-- Data for this exercise follows --

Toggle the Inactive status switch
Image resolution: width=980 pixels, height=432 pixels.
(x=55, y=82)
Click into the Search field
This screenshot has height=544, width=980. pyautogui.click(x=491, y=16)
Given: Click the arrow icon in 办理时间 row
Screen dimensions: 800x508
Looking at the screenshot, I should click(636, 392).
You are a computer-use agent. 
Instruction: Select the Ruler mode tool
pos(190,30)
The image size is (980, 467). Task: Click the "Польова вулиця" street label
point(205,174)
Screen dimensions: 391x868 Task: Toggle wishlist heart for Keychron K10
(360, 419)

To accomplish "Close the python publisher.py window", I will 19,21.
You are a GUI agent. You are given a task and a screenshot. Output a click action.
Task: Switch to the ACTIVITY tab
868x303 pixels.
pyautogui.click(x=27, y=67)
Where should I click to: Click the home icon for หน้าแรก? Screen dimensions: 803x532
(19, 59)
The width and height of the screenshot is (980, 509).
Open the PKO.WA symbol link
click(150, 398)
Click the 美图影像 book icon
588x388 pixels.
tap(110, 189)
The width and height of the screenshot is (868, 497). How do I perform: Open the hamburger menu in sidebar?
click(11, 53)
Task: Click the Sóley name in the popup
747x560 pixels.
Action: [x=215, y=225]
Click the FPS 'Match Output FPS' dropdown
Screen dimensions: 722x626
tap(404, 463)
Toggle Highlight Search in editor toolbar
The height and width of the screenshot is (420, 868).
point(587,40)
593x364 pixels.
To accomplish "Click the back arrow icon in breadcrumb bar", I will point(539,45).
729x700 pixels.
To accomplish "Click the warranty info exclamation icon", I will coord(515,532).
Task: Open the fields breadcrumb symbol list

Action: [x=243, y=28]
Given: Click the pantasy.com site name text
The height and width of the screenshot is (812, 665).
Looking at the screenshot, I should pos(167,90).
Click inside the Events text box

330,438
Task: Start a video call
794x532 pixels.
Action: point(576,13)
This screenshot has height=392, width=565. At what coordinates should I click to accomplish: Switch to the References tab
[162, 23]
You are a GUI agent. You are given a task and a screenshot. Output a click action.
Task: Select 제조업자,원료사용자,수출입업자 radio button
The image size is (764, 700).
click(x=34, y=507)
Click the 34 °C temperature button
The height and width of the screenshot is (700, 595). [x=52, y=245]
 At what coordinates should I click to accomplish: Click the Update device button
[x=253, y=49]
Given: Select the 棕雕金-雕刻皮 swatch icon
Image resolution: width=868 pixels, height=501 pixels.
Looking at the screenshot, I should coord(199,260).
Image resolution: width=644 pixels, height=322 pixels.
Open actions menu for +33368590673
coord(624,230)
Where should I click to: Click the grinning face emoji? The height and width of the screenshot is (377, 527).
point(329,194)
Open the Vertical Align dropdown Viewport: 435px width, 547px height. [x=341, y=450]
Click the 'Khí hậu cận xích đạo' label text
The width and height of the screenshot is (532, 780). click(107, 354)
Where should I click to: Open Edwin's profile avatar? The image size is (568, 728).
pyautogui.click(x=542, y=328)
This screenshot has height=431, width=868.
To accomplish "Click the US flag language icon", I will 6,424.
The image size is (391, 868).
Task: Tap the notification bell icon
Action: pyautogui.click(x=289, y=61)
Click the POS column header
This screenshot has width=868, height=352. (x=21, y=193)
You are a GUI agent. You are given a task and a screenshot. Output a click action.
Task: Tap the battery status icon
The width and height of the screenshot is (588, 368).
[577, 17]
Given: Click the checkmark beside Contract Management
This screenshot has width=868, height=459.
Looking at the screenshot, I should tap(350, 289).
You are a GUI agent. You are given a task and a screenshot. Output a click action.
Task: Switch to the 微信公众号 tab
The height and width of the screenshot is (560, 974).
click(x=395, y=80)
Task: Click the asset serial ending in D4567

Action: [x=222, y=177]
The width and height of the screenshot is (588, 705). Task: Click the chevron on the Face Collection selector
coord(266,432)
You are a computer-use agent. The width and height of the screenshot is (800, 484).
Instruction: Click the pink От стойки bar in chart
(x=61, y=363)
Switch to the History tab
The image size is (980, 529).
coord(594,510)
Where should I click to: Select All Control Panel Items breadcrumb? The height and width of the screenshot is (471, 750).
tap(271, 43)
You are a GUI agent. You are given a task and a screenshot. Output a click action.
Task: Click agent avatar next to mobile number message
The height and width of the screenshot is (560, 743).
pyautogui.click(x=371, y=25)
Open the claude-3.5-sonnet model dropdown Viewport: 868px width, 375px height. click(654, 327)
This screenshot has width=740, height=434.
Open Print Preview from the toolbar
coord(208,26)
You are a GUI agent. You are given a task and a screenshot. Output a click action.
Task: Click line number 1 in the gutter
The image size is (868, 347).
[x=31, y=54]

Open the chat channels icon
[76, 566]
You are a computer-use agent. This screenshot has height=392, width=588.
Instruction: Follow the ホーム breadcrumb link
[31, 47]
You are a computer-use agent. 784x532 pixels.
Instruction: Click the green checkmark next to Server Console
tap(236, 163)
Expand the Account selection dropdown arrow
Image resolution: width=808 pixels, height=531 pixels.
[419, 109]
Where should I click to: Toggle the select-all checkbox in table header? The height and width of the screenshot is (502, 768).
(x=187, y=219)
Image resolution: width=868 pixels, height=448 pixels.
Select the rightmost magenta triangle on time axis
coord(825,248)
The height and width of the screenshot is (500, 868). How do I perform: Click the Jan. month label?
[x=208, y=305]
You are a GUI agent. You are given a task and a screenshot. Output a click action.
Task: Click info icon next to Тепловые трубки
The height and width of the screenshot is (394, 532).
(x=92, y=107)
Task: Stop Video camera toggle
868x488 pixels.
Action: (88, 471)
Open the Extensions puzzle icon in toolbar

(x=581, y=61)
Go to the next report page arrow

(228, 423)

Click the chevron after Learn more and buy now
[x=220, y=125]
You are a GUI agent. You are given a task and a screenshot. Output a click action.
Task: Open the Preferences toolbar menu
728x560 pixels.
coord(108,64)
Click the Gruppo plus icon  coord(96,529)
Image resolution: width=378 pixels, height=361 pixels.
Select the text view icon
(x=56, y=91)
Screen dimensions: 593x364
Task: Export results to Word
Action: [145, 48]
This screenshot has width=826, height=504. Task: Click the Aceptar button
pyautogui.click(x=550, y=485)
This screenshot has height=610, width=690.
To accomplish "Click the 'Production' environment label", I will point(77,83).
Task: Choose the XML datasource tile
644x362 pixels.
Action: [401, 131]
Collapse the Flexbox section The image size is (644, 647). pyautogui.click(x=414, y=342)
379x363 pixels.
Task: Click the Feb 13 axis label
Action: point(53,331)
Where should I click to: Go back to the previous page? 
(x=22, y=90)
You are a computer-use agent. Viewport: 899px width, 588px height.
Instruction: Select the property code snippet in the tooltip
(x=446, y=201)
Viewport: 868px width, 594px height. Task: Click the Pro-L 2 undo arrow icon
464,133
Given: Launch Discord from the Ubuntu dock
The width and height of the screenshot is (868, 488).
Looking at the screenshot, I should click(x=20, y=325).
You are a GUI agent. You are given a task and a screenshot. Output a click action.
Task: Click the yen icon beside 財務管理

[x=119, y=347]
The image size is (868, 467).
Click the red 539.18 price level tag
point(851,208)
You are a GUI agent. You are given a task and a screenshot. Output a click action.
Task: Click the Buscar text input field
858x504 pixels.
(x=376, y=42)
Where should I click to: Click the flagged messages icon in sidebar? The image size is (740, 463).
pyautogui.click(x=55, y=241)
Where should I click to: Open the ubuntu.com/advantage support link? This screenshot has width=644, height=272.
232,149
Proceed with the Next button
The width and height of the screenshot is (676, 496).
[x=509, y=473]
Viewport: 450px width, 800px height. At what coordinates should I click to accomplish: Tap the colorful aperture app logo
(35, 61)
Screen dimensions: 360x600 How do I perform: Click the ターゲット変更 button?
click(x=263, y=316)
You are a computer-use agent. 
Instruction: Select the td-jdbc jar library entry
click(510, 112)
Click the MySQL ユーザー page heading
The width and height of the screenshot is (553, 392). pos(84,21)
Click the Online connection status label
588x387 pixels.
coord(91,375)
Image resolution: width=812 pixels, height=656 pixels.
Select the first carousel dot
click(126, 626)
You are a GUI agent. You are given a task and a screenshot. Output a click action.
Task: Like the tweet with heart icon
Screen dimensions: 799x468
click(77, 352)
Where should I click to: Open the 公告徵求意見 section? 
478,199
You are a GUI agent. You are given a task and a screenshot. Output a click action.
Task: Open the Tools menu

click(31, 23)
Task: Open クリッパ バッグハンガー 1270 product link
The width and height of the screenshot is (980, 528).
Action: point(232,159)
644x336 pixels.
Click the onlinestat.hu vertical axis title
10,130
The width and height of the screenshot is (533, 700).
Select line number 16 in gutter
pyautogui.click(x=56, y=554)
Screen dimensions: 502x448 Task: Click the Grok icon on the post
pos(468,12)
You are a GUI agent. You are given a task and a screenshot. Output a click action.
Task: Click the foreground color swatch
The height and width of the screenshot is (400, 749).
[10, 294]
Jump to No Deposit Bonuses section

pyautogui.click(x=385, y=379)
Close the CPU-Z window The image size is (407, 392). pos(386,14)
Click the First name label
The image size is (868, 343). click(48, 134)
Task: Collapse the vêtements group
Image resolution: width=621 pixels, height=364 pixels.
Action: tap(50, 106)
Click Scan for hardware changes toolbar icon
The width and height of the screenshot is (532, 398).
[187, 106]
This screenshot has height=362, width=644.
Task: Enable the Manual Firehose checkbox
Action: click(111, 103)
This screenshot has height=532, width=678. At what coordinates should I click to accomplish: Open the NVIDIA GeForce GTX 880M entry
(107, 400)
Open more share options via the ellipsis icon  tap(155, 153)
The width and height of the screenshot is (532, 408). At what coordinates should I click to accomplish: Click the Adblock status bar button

-- Data for this exercise concluded --

All lines above between those holding "The width and height of the screenshot is (588, 705)." and "Open the claude-3.5-sonnet", inclusive, must be set down unchanged, and no other line may be included.

The width and height of the screenshot is (588, 705). Task: Click the chevron on the Face Collection selector
coord(266,432)
You are a computer-use agent. The width and height of the screenshot is (800, 484).
Instruction: Click the pink От стойки bar in chart
(x=61, y=363)
Switch to the History tab
The image size is (980, 529).
coord(594,510)
Where should I click to: Select All Control Panel Items breadcrumb? The height and width of the screenshot is (471, 750).
tap(271, 43)
You are a GUI agent. You are given a task and a screenshot. Output a click action.
Task: Click agent avatar next to mobile number message
The height and width of the screenshot is (560, 743).
pyautogui.click(x=371, y=25)
Open the claude-3.5-sonnet model dropdown Viewport: 868px width, 375px height. click(654, 327)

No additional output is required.